These prices are for divers who have their own equipment – expect to spend a little extra if you need to rent any gear. Equipment rental is generally charged per day, with a charge of around €20 per day being the norm for full kit hire.
Special dives to the offshore seamounts such as Princess Alice or Formigas and Dollabarat will incur an additional cost. Expect to spend between €250-€350 for these unique trips depending on the departure island, number of dives and distance to the offshore site.
Who should I dive with in the Azores?
Dive operators can be found on most of the islands of the Azores. Some of the most highly recommended from members of our Girls that Scuba community include Twin Peaks Diving Centre and CW Azores, both based on Pico island, Best Spot Azores on São Miguel, and Mantamaria Dive Center on Santa Maria island.
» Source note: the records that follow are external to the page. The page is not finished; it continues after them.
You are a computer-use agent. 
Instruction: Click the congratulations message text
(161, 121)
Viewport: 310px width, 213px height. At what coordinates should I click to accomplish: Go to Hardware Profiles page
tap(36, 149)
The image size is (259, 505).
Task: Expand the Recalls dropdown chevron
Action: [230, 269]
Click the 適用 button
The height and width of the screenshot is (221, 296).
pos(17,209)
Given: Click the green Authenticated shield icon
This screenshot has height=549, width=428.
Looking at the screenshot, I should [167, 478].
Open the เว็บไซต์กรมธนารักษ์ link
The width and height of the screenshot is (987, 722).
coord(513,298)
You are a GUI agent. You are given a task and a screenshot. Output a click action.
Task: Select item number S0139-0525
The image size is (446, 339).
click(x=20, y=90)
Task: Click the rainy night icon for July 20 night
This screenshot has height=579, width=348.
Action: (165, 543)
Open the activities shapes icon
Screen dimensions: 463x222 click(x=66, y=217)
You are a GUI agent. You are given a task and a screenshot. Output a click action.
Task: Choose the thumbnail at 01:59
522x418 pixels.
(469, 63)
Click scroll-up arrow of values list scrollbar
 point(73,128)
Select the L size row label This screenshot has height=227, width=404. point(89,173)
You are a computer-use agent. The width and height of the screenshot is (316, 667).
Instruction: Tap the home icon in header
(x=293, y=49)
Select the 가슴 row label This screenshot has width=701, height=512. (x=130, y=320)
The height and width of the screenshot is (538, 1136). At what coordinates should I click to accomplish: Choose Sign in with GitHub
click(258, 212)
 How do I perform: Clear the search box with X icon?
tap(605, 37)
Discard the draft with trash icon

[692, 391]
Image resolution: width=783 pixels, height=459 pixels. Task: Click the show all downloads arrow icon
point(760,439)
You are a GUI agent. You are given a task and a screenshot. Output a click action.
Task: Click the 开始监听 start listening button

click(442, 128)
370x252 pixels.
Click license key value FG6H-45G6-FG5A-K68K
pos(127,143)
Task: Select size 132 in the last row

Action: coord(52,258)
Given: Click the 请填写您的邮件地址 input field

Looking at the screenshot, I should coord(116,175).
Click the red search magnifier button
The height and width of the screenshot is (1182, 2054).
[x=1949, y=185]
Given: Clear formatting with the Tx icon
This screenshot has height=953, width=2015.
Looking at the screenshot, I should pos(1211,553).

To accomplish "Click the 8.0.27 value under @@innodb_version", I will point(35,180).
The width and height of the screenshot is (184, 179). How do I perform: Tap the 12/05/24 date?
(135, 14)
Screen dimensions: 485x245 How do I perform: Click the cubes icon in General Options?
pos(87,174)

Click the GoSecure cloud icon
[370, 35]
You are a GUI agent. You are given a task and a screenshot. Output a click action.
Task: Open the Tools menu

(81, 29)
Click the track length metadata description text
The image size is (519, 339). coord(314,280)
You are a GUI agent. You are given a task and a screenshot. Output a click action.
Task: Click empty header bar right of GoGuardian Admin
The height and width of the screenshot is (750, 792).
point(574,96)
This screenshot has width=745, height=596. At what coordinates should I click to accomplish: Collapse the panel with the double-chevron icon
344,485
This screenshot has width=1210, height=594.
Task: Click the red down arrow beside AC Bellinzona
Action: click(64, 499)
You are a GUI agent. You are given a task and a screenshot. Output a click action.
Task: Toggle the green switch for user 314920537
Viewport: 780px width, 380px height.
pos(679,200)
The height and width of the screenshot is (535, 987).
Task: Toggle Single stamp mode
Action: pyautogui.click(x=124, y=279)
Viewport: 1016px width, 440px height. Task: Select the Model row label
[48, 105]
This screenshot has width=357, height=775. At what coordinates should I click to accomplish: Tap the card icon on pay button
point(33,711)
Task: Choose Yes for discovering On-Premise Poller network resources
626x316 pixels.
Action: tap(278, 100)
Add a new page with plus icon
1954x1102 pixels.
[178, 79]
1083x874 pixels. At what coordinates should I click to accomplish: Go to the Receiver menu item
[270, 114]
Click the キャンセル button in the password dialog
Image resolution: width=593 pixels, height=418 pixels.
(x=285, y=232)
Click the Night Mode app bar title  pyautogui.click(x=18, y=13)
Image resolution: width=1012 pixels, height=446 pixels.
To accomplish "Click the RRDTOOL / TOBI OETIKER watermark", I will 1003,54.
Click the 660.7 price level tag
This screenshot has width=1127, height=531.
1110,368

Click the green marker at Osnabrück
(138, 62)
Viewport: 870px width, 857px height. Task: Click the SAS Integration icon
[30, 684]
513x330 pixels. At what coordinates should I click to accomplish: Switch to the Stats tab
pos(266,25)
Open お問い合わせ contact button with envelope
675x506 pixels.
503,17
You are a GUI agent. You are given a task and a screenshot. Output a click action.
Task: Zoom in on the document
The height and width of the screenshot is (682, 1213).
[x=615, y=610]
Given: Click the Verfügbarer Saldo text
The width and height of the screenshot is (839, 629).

Espírito Azul, also on São Miguel, is part of our Girls that Scuba Membership Card programme and offers GTS cardholders a 10% discount. Click here to see the full list of dive operators and brands involved, and to learn how much you can save on your scuba shopping!
Are the Azores on your scuba bucket list? Which of the islands have you visited already? Let us know in the comments below, share your trip highlights to our Facebook group, or tag us in your Instagram stories for a chance to be featured – we’re @girlsthatscuba!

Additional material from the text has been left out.